論 考

透明性と人々のための指標がほしい

 フランスは感染480万人超、死亡が9万6千人超である。いずれもだいたい日本の10倍という計算になる。全国のロックダウンに入り、すべての学校停止、日用品以外の小売店も閉店が今後4週間継続される。19時から6時まで原則外出禁止。自宅から10キロメートル圏外移動禁止も打ち出された。集中治療室の患者が5千人なので徹底的に抑え込もうという決断である。

 日本は、昨日で感染48.6万人超、死亡は9.2千人超である。先週から、新規感染者が退院数を大きく超えており、10万人当り感染者が、沖縄の44.67人を筆頭に10人以上が17都道府県に及んでおり、明らかに全国的拡大傾向を示している。

 感染が拡大して感染源の特定がほとんどできなくなっている。飲食店などは感染源というよりも、人が集中するからである。理屈でいえば、感染ルートを捜査して、感染源を特定する作業の大切さは変わらない。ただ網をかけても、効果が少ないのは、昨年感染拡大が始まったときからわかっていた。しかし、自粛頼みで合理的な対策が前進していない。ワクチンにしても、一挙に接種が完了しない。相当の時間がかかる。
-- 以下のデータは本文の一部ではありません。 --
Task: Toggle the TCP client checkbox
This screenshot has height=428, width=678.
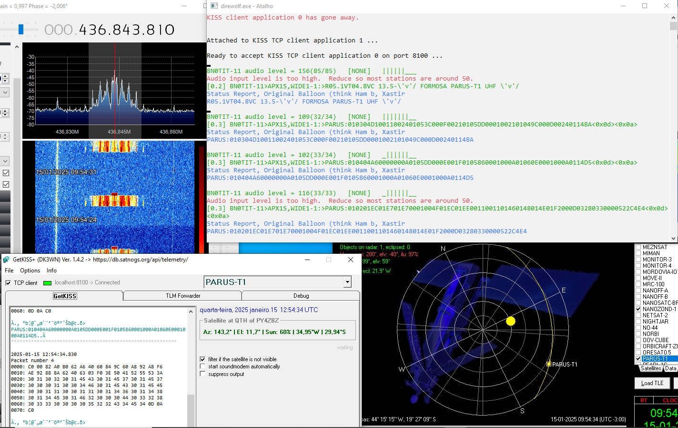Action: [x=8, y=283]
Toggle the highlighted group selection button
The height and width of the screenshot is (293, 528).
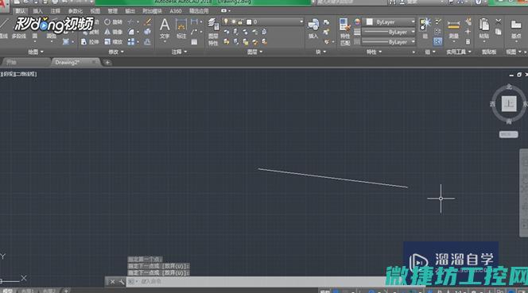pos(438,41)
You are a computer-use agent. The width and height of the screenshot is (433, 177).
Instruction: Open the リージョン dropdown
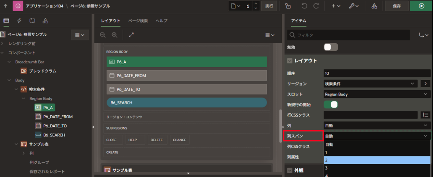371,84
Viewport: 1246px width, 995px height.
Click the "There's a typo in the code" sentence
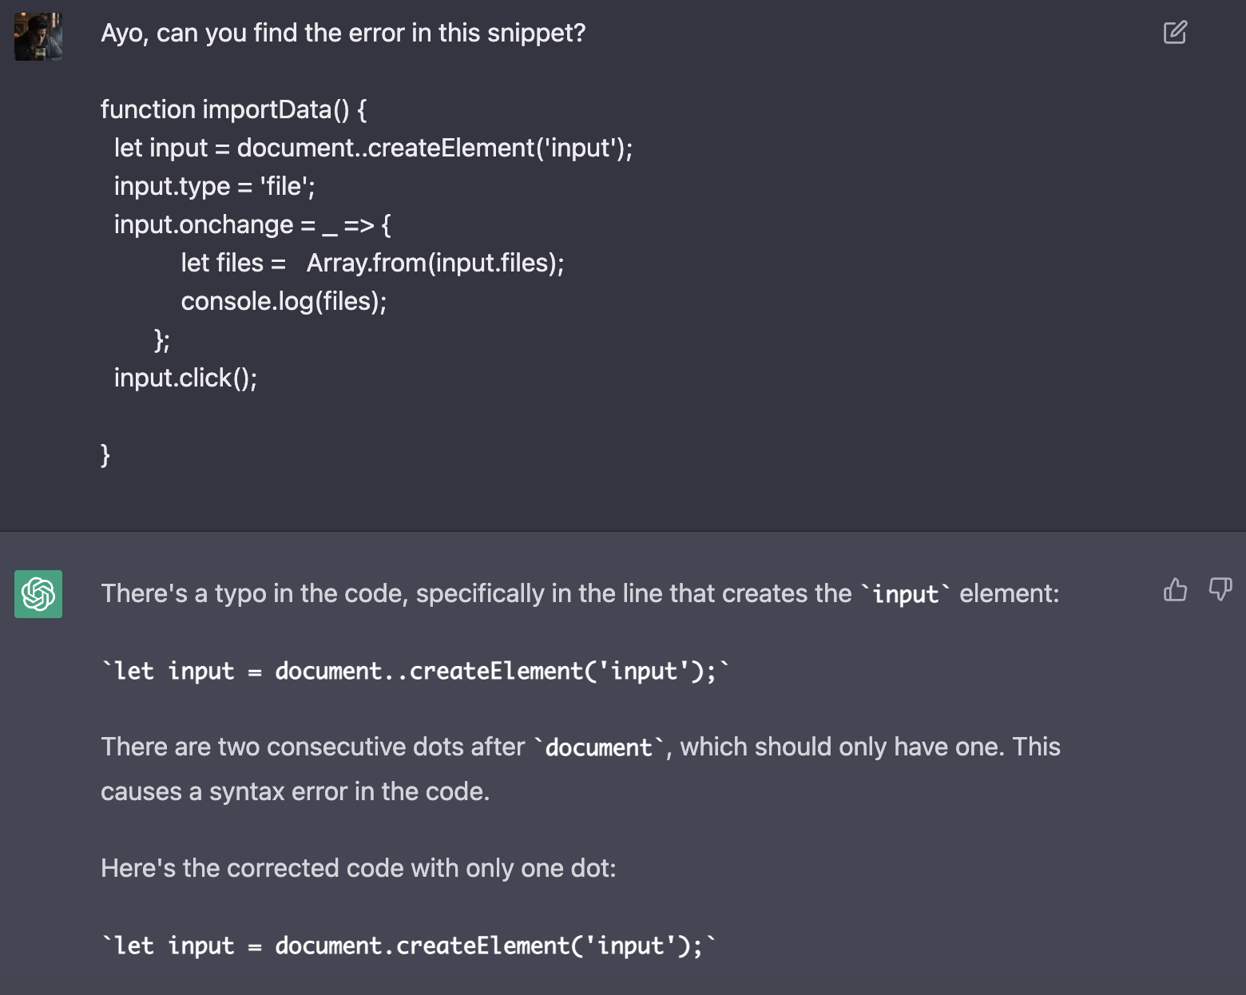coord(580,593)
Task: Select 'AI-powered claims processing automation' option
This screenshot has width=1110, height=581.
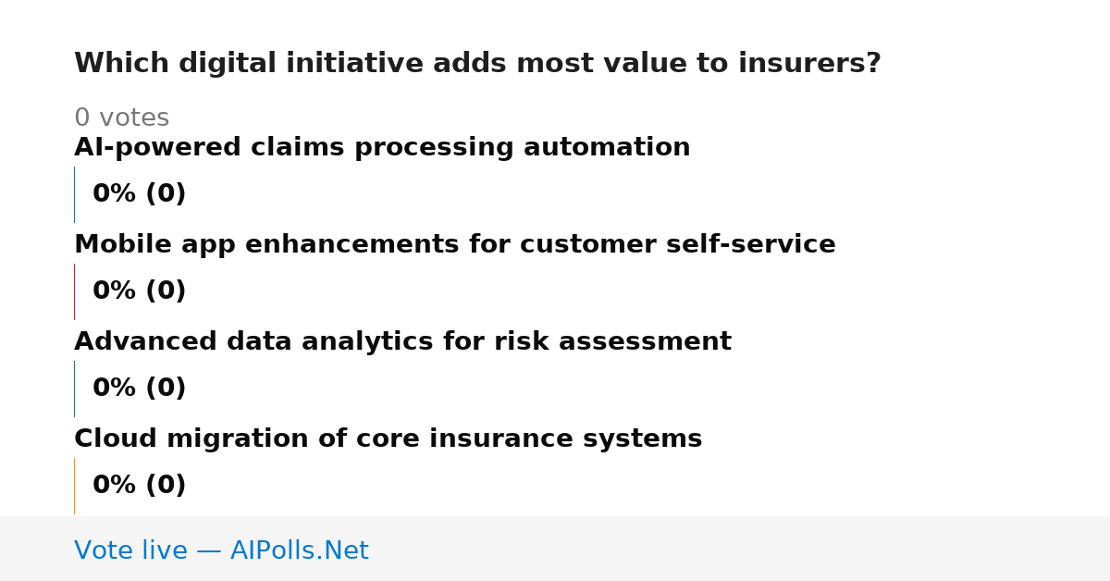Action: click(382, 148)
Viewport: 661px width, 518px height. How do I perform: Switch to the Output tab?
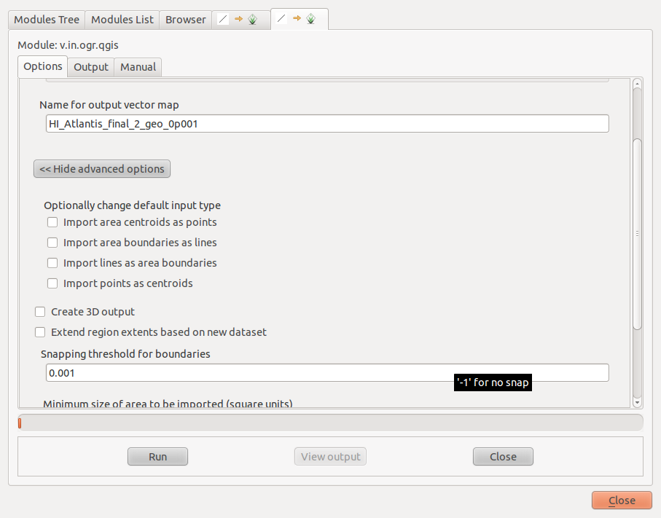tap(91, 67)
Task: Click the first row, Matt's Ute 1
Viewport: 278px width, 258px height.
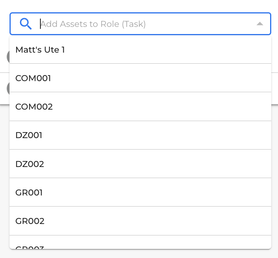Action: pyautogui.click(x=40, y=49)
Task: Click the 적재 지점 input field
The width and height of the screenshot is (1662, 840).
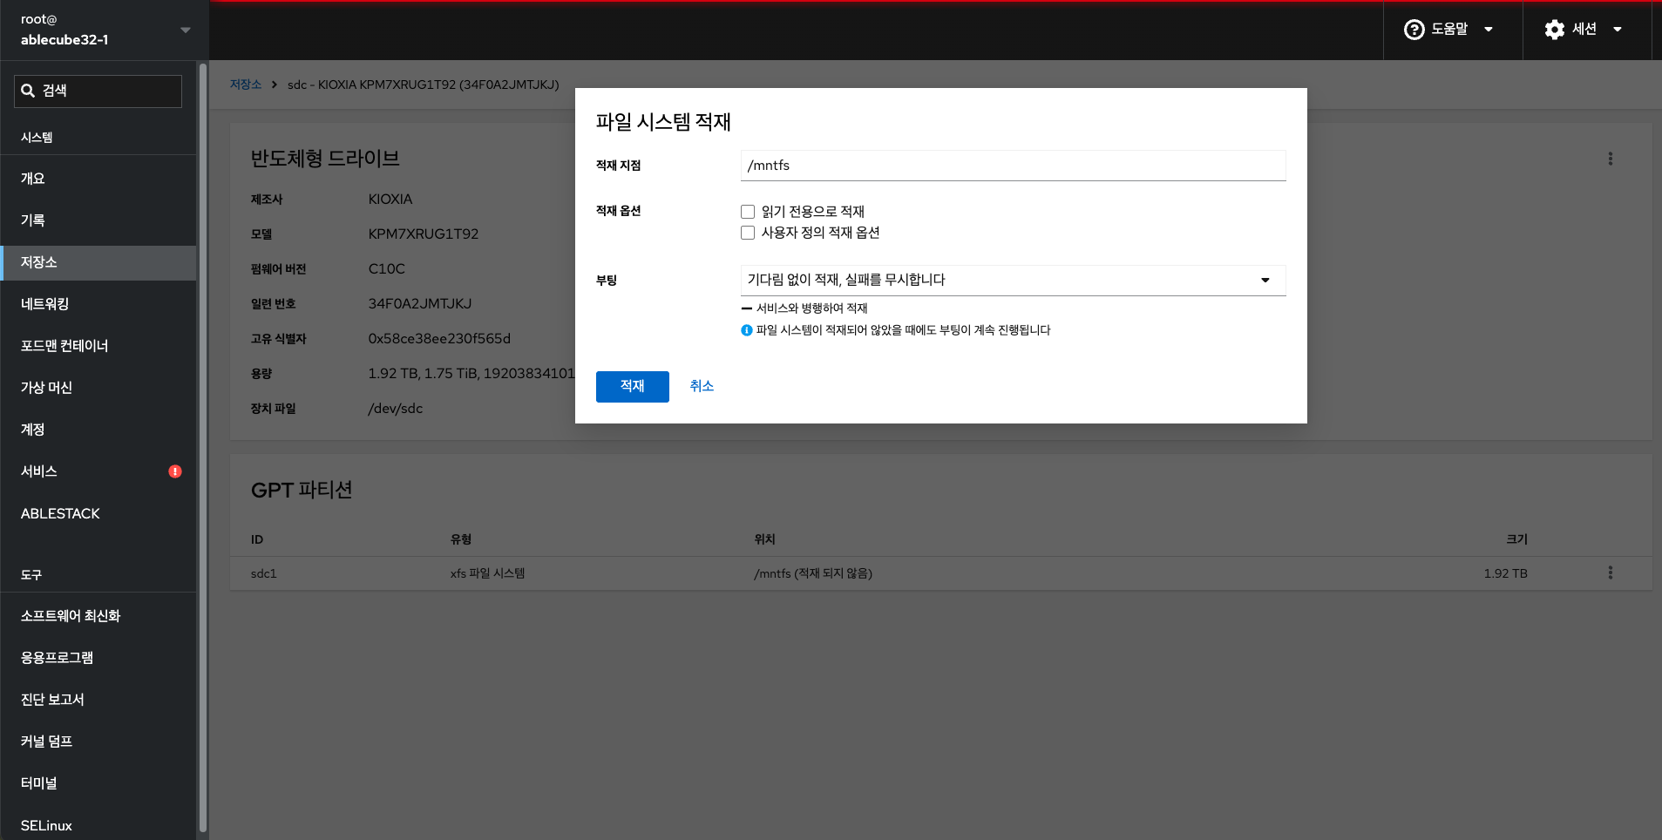Action: (x=1013, y=166)
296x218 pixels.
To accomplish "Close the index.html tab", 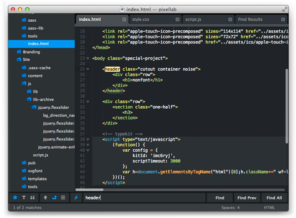I will pyautogui.click(x=124, y=20).
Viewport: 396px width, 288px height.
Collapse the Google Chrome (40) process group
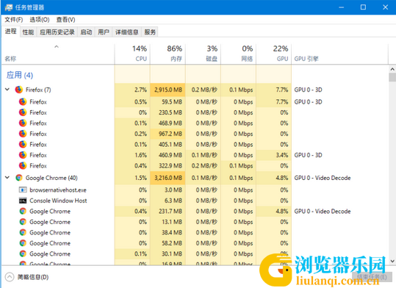[7, 178]
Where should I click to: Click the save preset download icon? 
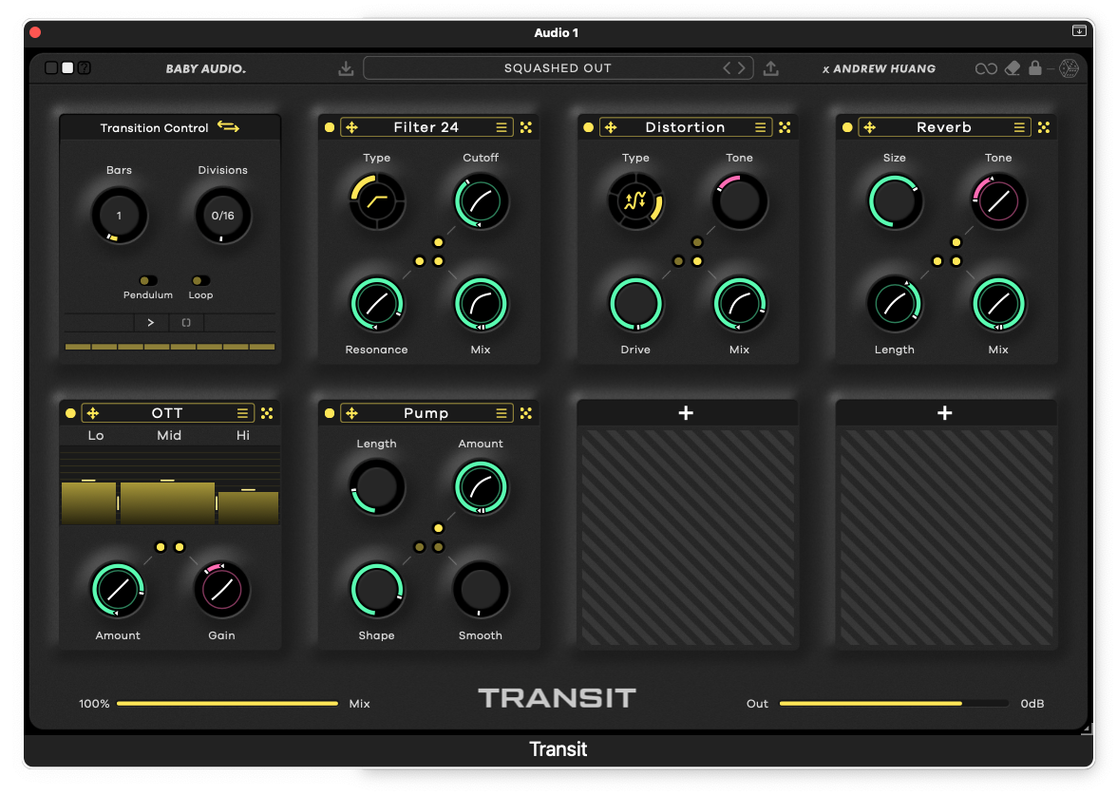click(346, 68)
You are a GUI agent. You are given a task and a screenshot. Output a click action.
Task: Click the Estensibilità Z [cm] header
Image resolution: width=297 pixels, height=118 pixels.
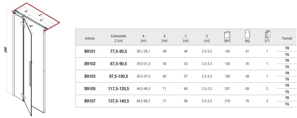tap(118, 38)
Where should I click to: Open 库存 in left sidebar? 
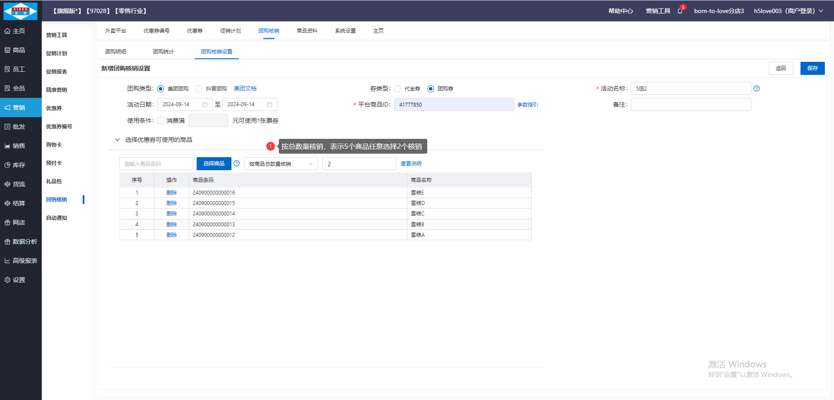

 早期発見対策と、感染が出た場合、感染ルートの捜索を丁寧にやり、その感染源の特定をするという基本的対策をきちんと確立しなければならない。また、いままでの感染事情でわかったことがたくさんあるはずだが、目前の数字ばかりが語られて、せっかくの知見が全体で共有できていない。

 政治家のパフォーマンスが役立たないことはすでに明らかである。データを公開して、人々が行動の指標に考えられるように当局の取り組みを展開してほしい。